About this task
The entries that follow include a run beginning at the line with "Given: Expand the 系统 sidebar menu chevron" and ending at the line with "The image size is (643, 271)."; restate that run word for word and leave the rest out.
(Task material)
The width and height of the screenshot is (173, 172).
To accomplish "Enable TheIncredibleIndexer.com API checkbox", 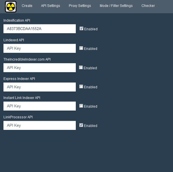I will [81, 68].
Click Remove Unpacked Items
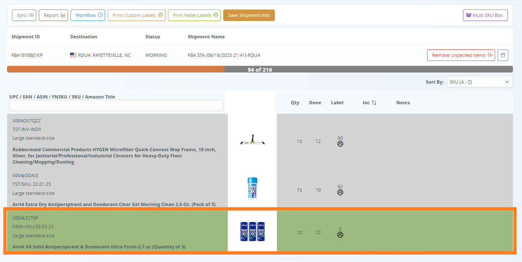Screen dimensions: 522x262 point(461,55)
(End Task material)
(Task material)
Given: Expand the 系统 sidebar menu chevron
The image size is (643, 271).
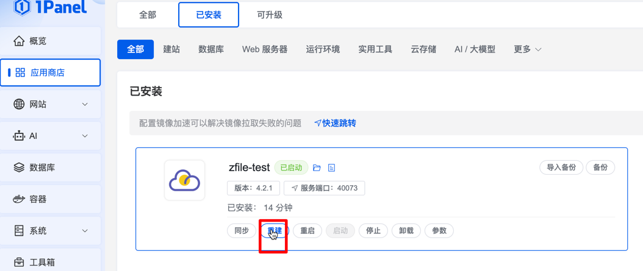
(End Task material)
Exercise answer
Given: Expand the 系统 sidebar menu chevron
The image size is (643, 271).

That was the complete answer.